# [GIVEN INSTRUCTION 1]
Answer these from the conversation excerpt, one line each:
(a) Which two books by P. Djèlí Clark does LaRose mention?
(b) What genre does Nicole G-K say she writes?
(c) Which two anthologies was Hannibal in earlier that year?
# [GIVEN INSTRUCTION 2]
From the conversation excerpt, return everything from "Nicole G-K:  The" down to "respect their authority.", copied word for word.

LaRose: And are there genres? I think about for instance, steamfunk, as something that we definitely saw going very strong in the indie community and P. Djèlí Clark with A Dead Djinn in CairoandThe Black God’s Drum.

Nicole G-K:  The Black God’s Drum. Yeah. I love that book.

LaRose:  Where we’re starting to see more steamfunk and Nisi Shawl had a steampunk novel. And we’re starting to see that more in the mainstream. But we definitely saw that in indie writers before it had that kind of crossover. I think a lot of that is coming out of Tor right now. So, are there other genres right now that we haven’t seen in the mainstream, but that we’re seeing in the indie community that you think we’re going to see in the mainstream later? Because we want to talk about it right now, so we can point back to it in two years and be like, look. We said it. They said it. Now respect their authority. 

Nicole G-K: So, I write futuristic noir, which is basically cyberpunk slash futuristic noir. They’re all mysteries set in the future, with a PI, think Blade Runner, but with a Black female lead. And I used to be the only Black woman who did that. But I’m starting to see a growing number of Black women authors writing mystery speculative noir. I’m very happy about that because I was the only one for a very long time. But I definitely see that they’re not tagging it as futuristic noir, it’s either cyberpunk, or they’re just tagging it a regular science fiction story. But at its origins, it’s a mystery in a speculative setting. I think that genre is going to tend to grow because people love mysteries. There is a rise of people who are watching true crime as they go to bed at night, or just to calm down. People who like a good mystery, but are kind of sick of the ordinary settings, are turning to that genre.

Hannibal: I was just going to piggyback on what Nicole was saying, because earlier this year, I was in two anthologies, from Milton Davis, of course, Cyberfunk! and Noir is the New Black from Fair Square Comics, where I was writing, as she said, a mystery of sorts in a futuristic setting. I definitely think that’s the aesthetic, because when costume designers and production designers look at things, the lines and the aesthetics of that being applied to black aesthetic are very visually appealing. A lot of people have learned from the way that Issa Rae used lighting in Insecure to light dark-skinned people. They are like, oh, we can do this now. We’ve learned something we can steal. So, I definitely think that will definitely be a factor. I’ve always seen ironically, that Milton is ahead of the curve, because he was the one who did the steamfunk anthology. I was in that.

# [SUPPLIED ENTRIES]
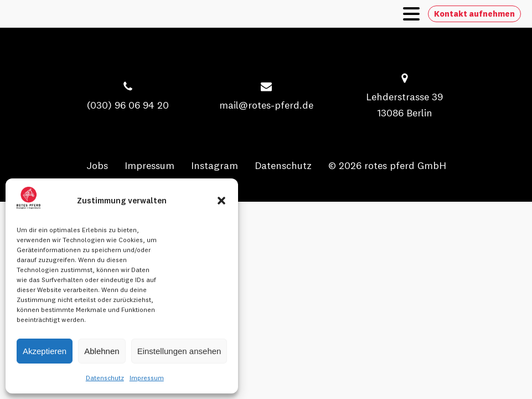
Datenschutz (105, 377)
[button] (221, 201)
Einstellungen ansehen (179, 351)
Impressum (147, 377)
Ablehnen (101, 351)
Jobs (97, 165)
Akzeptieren (44, 351)
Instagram (214, 165)
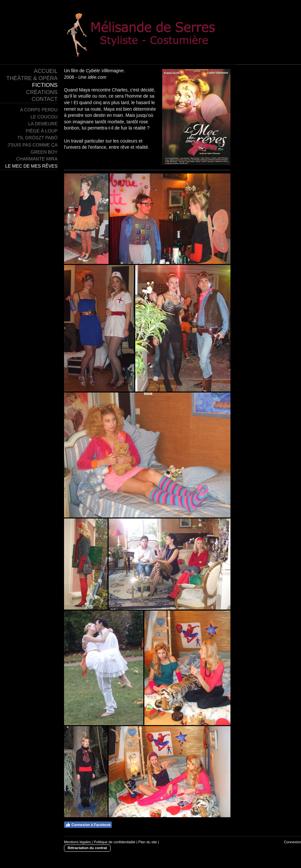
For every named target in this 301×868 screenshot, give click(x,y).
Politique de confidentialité (115, 842)
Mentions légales (77, 842)
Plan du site (147, 842)
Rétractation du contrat (87, 848)
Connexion (292, 842)
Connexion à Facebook (88, 825)
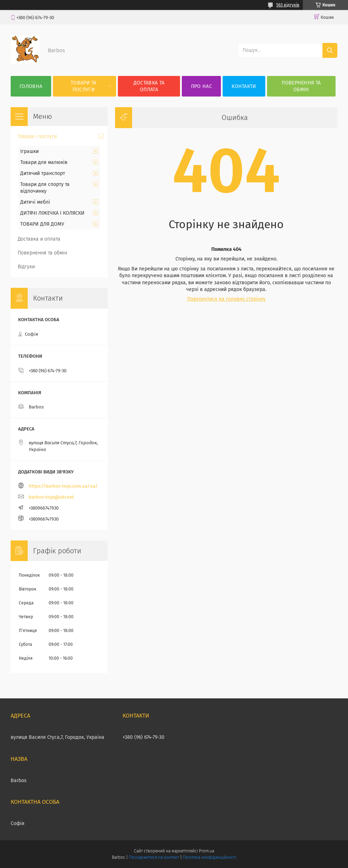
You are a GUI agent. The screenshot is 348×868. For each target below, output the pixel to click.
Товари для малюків (44, 162)
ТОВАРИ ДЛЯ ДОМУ (42, 224)
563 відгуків (288, 5)
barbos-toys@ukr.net (51, 497)
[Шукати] (330, 50)
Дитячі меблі (35, 202)
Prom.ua (206, 851)
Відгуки (26, 267)
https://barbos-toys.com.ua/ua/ (63, 486)
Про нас (201, 86)
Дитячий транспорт (43, 173)
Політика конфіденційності (210, 857)
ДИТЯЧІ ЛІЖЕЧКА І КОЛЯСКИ (52, 213)
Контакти (244, 86)
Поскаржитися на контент (154, 857)
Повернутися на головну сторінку (226, 299)
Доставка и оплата (39, 239)
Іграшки (29, 151)
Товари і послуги (37, 136)
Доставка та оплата (149, 86)
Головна (31, 86)
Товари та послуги (83, 86)
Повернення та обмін (301, 86)
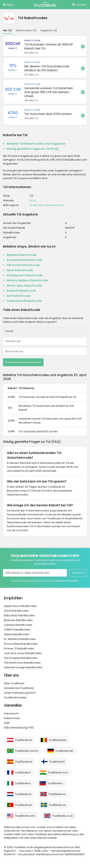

# [COMPLETE RESPONSE 1]
(a) A Dead Djinn in Cairo and The Black God's Drum.
(b) Futuristic noir, which she describes as cyberpunk slash futuristic noir.
(c) Cyberfunk! and Noir is the New Black.

# [COMPLETE RESPONSE 2]
Nicole G-K:  The Black God’s Drum. Yeah. I love that book.

LaRose:  Where we’re starting to see more steamfunk and Nisi Shawl had a steampunk novel. And we’re starting to see that more in the mainstream. But we definitely saw that in indie writers before it had that kind of crossover. I think a lot of that is coming out of Tor right now. So, are there other genres right now that we haven’t seen in the mainstream, but that we’re seeing in the indie community that you think we’re going to see in the mainstream later? Because we want to talk about it right now, so we can point back to it in two years and be like, look. We said it. They said it. Now respect their authority.